Os estudos de Boltanski demonstram que o ideal bourdieusiano de uma reflexividade que implicava no controle da subjetividade a partir da consciência da posição objetiva poderia ser engendrado não apenas por sociólogos, mas também pelos atores leigos. As capacidades de avaliar, criticar, classificar e justificar seriam compartilhadas

74 tanto por especialistas como leigos de forma e em graus diferentes empiricamente constatáveis (BOLTANSKI; THEVENOT, 2006; BOLTANSKI, 2011; CORREA, 2015). Além disso, os indivíduos muitas vezes justificam suas classificações em termos de coerência lógica e de justiça, o que denota que a prática e a apreciação dos fatos e valores não são efetivamente separáveis. Os atores procuram dar legitimidade pública a suas causas por meio da sua vinculação ao bem comum, afastando-as de interesses particulares. Essas demandas públicas são, por seu turno, fundamentadas em provas e objetos que as dotem de inteligibilidade, coerência e realidade. Para compreender os mecanismos que orientam a crítica e a justificação é necessário estudar não só esses movimentos, mas também seus componentes como as evidências e os dispositivos que os constituem (BOLTANSKI; THEVENOT, 2006; VANDENBERGH, 2006; CORREA; DIAS, 2016).

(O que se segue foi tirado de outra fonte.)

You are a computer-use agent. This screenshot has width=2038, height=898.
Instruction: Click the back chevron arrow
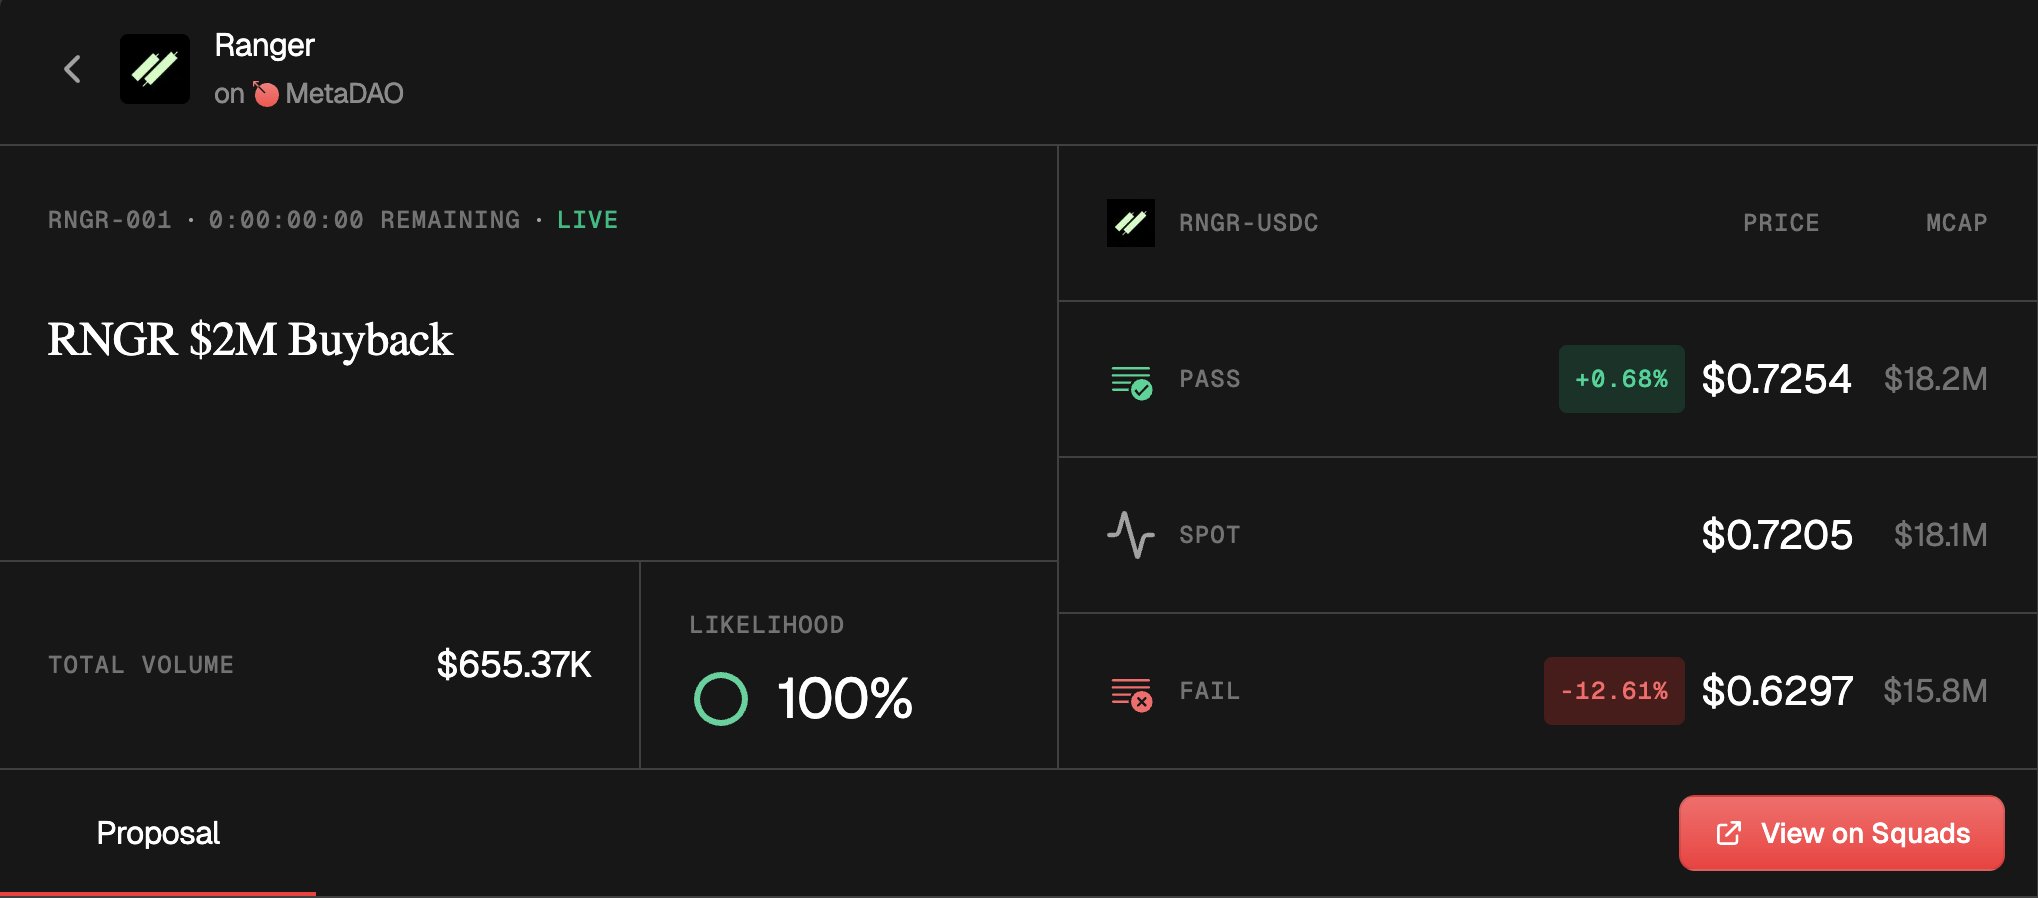(72, 69)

Dessa forma, a proposição de Boltanski emerge como um avanço, pois para estudar a reflexividade individual em sua amplitude, ele evidencia a necessidade de considerar duas características basilares. Primeiro, a reflexividade decorre dos desenvolvimentos do conceito de crítica, ou seja, esses conceitos são sinônimos e não desassociados. Segundo, e de maneira quase tautológica, é imperativo estender as competências críticas aos atores leigos, não sendo possível as restringir apenas aos sociólogos. Em maior ou menor grau, somos todos reflexivos (VANDENBERGH, 2006; NORDACHIONNE, 2017).

A reflexividade é engendrada quando ocorre algum problema, um distúrbio, uma situação na qual o acordo imediato se mostra impossível. Ou seja, o efeito histeresys é microssociológico e situacional (CORREA, 2015; CORREA; DIAS, 2016), o que cria o imperativo por novas justificativas (e também novas críticas) para o estabelecimento de um novo acordo sobre a realidade social. O estudo sociológico crítico passa a estudar também as manifestações e formas da crítica, logo, a sociologia da crítica de Boltanski não seria uma ruptura com Bourdieu ou Lahire, mas um desenvolvimento ao elevar a reflexividade como um possível fio condutor para a emancipação, algo que faz parte do processo que torna determinada realidade inaceitável e habilita, talvez, superá-la (BOLTANSKI, 2011).